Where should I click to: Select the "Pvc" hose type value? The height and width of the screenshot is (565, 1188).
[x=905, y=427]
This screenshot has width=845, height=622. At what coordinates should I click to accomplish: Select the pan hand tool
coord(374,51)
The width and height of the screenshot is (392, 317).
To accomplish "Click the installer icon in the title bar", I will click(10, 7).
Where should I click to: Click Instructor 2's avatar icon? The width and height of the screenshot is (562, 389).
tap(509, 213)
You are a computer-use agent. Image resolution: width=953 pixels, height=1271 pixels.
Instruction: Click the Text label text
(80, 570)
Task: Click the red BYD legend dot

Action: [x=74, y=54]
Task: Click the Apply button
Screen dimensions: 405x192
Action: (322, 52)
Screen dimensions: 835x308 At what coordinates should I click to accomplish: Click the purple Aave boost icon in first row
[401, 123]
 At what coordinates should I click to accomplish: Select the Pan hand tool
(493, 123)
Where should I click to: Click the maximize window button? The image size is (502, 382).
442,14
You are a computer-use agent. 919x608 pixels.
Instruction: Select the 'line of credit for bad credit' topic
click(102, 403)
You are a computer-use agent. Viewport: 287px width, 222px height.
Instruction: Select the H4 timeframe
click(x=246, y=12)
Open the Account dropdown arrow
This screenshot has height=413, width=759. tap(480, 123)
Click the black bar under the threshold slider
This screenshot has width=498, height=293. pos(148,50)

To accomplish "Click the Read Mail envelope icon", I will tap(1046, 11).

==============================

- **WORK REQUEST**:
With the line containing "The width and height of the screenshot is (392, 317)." as the first and the last line above as the final one, copy those lines exactly and no others.

- **ANSWER SECTION**:
The width and height of the screenshot is (392, 317).
To accomplish "Click the installer icon in the title bar", I will click(10, 7).
Where should I click to: Click Instructor 2's avatar icon? The width and height of the screenshot is (562, 389).
tap(509, 213)
You are a computer-use agent. Image resolution: width=953 pixels, height=1271 pixels.
Instruction: Click the Text label text
(80, 570)
Task: Click the red BYD legend dot

Action: [x=74, y=54]
Task: Click the Apply button
Screen dimensions: 405x192
Action: (322, 52)
Screen dimensions: 835x308 At what coordinates should I click to accomplish: Click the purple Aave boost icon in first row
[401, 123]
 At what coordinates should I click to accomplish: Select the Pan hand tool
(493, 123)
Where should I click to: Click the maximize window button? The image size is (502, 382).
442,14
You are a computer-use agent. 919x608 pixels.
Instruction: Select the 'line of credit for bad credit' topic
click(102, 403)
You are a computer-use agent. Viewport: 287px width, 222px height.
Instruction: Select the H4 timeframe
click(x=246, y=12)
Open the Account dropdown arrow
This screenshot has height=413, width=759. tap(480, 123)
Click the black bar under the threshold slider
This screenshot has width=498, height=293. pos(148,50)

To accomplish "Click the Read Mail envelope icon", I will tap(1046, 11).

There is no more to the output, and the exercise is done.